A change of guard for the zone committee
Article supplied by C.Hadlow
Salinity is still our biggest issue and the down side to the flood event has been the helping hand to the rising water table. The drainage in our shire is doing a sound job for those farmers who are at the coalface here, but as they are only too aware, it is not the sole answer to this issue. Planting trees and perennials on productive land higher in the catchment, as one of our tools, would give a bit of a helping hand here, but unfortunately the margins have become a lot tighter for this to occur on a broader scale. Thankfully though, there are still bits and pieces happening which hopefully can help slow the process a fraction. Every little bit helps.

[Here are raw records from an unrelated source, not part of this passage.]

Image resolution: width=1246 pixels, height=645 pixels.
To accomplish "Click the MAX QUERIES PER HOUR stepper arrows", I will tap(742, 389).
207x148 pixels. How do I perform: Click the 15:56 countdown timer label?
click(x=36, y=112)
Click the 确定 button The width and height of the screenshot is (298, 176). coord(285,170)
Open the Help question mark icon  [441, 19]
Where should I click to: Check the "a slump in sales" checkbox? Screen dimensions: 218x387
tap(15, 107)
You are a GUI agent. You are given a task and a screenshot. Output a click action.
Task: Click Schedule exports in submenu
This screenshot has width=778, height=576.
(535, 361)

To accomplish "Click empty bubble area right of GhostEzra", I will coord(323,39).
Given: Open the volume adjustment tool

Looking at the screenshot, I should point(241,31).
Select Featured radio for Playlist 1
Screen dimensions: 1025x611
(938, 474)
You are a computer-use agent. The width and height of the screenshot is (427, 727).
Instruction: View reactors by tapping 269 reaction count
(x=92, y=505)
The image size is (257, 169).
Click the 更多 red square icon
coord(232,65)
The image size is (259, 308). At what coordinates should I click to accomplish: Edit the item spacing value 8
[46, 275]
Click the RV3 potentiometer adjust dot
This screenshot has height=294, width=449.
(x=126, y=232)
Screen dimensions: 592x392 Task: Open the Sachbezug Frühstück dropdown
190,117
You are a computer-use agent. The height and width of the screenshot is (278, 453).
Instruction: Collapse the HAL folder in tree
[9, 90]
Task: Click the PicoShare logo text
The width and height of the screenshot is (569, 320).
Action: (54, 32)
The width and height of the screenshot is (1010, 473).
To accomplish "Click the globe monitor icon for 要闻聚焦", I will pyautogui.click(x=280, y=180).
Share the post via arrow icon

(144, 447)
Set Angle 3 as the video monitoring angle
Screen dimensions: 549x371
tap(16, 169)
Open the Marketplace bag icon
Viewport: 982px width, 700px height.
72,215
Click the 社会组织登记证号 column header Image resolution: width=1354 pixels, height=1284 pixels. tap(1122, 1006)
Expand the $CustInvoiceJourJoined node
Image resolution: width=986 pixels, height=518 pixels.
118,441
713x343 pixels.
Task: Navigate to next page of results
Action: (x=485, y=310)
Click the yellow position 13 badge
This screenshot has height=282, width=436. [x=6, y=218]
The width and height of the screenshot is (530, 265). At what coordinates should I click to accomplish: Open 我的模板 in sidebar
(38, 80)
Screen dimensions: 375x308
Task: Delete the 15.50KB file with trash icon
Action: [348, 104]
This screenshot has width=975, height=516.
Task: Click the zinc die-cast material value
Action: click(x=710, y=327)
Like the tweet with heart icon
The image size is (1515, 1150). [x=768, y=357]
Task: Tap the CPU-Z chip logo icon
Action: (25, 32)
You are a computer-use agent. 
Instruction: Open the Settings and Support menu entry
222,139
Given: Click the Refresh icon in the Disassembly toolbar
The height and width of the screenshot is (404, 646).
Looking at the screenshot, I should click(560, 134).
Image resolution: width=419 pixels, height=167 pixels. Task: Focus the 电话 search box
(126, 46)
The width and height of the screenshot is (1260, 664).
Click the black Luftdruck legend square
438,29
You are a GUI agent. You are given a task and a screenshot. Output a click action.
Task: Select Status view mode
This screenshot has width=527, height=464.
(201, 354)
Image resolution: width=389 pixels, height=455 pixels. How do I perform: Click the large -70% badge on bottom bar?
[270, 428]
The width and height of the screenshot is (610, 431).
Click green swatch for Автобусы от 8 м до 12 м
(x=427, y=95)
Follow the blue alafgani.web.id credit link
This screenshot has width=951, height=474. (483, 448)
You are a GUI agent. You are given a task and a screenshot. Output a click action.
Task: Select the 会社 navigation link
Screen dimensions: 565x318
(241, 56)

Like a lot of people, I got involved in landcare a couple of decades ago. It was not only the right thing to do but an obligatory thing to do. For the next generation to carry on in agriculture, we need to keep flying the landcare flag as that important part of our farming environment. In my time here there have been a number of people that have come and gone through the Zone and LCDC committees, with fairly good numbers keen to be a part of the landcare cause. In the last couple of years though, our landcare committee has had a dwindling number of landholders wishing to come and be a part of our important committee, but pleasingly there have been more recently, a few fresh faces come along to carry on the end work done and that still needs to be done. This has been most encouraging.
Without some important support, the Dumbleyung LCDC and Zone would probably not be here today. From very early in the piece, the Dumbleyung Shire Council has backed the landcare movement in the shire, and we are very fortunate for that continued assistance. We have been in a unique situation for a long time and our extreme gratitude is passed on to the Shire of Dumbleyung Council.
I am also very thankful for the support and commitment of all the committee. Without your contribution and dedication, our landcare work would not have maintained its progress in the shire.
Big thanks are forwarded to our NRMO Claudia Hadlow for her work in that role. Her landcare passion energy has meant that we can all benefit from her vast knowledge and receive some finical assistance that may be on offer in the way of grants.
In finishing, I would like to say that being involved in landcare has been pleasing and rewarding for what has been achieved. It may not have been too great in the last few years but there is still a pulse. As your President, I hope I have helped you in some ways to keep us on the map so that there is a benefit for the future landcare activity. Thank you.